# Anforderungen
a – Beantworte anhand des Textausschnitts über Sportfisherman-Boote diese Fragen:
(i) In welchem Bereich variiert die Aufkimmung je nach Hersteller?
(ii) Welche Werft gibt ihren Rümpfen von vorn bis achtern unterschiedliche Aufkimmungswinkel?
(iii) Was lässt sich wegen des niedrigen Hecks achtern an Bord heben?
b – Führe den Text über Sportfisherman-Boote im Anschluss an seinen letzten Satz weiter.

Es gibt in den USA zahlreiche Sportfisherman-Bootsmarken wie Bayliss, Bertram, Black Watch, Chris Craft, Duffie, F&S, Hood, Hunt, Jarett Bay, Release, Rybovich, Viking oder Wheeler. Diese Namen sind in den Staaten geläufig, in Europa weniger. Die Marken kommen und gehen, wobei manche Traditionsreiche reaktiviert wird. Yachtkonstrukteure und Bootsbauer variieren das Thema bis heute immer wieder neu. Die sogenannte Aufkimmung, gemeint ist der Winkel der Rumpfunterseite zur Horizontalen, variiert je nach Hersteller zwischen 6 und 12 Grad. Einige Werften liefern Boote mit einheitlichen Aufkimmungswinkeln, andere wie Rybovich geben den Rümpfen mit gewundenen Bootsböden von vorn bis achtern unterschiedliche Aufkimmungswinkeln.

„Special One“ stattlichem Tuna Tower
„Special One“ stattlichem Tuna Tower © Royal Huisman

52 m Sportfisherman mit 6 Decks

Ein typischer Sportfisherman hat ein angehobenes Vorschiff mit V-förmiger Bugpartie. Die Deckskante geht mit einem rasanten Schwung neben dem Aufbau in ein flach gehaltenes Heck über. Es ist so niedrig, dass sich der Fang achtern an Bord heben lässt.

# Rohdaten
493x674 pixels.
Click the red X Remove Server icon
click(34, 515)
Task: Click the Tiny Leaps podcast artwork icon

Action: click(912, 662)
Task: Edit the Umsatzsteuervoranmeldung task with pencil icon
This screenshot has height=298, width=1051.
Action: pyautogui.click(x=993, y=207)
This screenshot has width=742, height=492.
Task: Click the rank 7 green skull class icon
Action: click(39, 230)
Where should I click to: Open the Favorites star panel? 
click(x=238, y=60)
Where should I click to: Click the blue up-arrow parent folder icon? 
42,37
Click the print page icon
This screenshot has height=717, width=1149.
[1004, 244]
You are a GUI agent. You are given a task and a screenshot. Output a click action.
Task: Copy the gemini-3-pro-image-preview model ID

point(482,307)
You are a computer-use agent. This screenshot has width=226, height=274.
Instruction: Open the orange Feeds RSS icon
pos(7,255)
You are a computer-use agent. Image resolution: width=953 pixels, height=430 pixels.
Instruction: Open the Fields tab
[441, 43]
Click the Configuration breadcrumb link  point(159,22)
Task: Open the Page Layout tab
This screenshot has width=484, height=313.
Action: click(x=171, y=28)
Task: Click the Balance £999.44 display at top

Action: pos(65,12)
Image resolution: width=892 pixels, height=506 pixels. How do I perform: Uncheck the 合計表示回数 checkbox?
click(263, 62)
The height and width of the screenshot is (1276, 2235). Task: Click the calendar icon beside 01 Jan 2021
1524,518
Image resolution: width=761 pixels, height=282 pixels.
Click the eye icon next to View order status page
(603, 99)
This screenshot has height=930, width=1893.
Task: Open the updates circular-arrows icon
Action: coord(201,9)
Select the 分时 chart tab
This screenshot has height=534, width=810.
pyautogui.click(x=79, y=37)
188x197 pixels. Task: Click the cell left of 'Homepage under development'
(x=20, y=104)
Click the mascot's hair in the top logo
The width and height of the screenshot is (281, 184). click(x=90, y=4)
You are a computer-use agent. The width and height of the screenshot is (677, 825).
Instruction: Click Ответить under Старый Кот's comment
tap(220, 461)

# Antworten je Aufgabe
a –
(i) Zwischen 6 und 12 Grad.
(ii) Rybovich.
(iii) Der Fang.

b –
So ist es auch beim 52-m-Neubau, den die niederländische Royal Huisman Werft im September 24 einem amerikanischen Eigner übergab. In den Staaten hat man es halt gern eine Nummer größer. Das Besondere an diesem Boot ist nun, dass es nicht einfach nur groß ist, sondern beeindruckend viel kann. Wie die Werft bei Probefahrten auf der Nordsee zeigte, erreicht das Boot in gerade mal 46 Sekunden seine Reisegeschwindigkeit von 30 Knoten. Mächtige Wasserschaufeln des zweimotorigen Bootes bringen den Schlitten auf Trab.

Aus der Möwenperspektive erscheint „Special One“ eher wie ein Dampfer als Angelboot
Aus der Möwenperspektive erscheint „Special One“ eher wie ein Dampfer als Angelboot © Royal Huisman

Angeblich ist es so drehfreudig und in der Lage rückwärts dem Fang entgegenzufahren, wie ein gerade mal halb so langes Modell dieses Typs. Die Yacht heißt passend „Special One“. Sie bietet Platz für zehn Gäste und die neunköpfige Crew. Der „Tuna Tower“ hat sage und schreibe fünf Etagen. Der Steuermann sollte in der offenen See bereits bei wenig Wellengang wirklich seefest sein, damit ihm da oben nicht mulmig wird.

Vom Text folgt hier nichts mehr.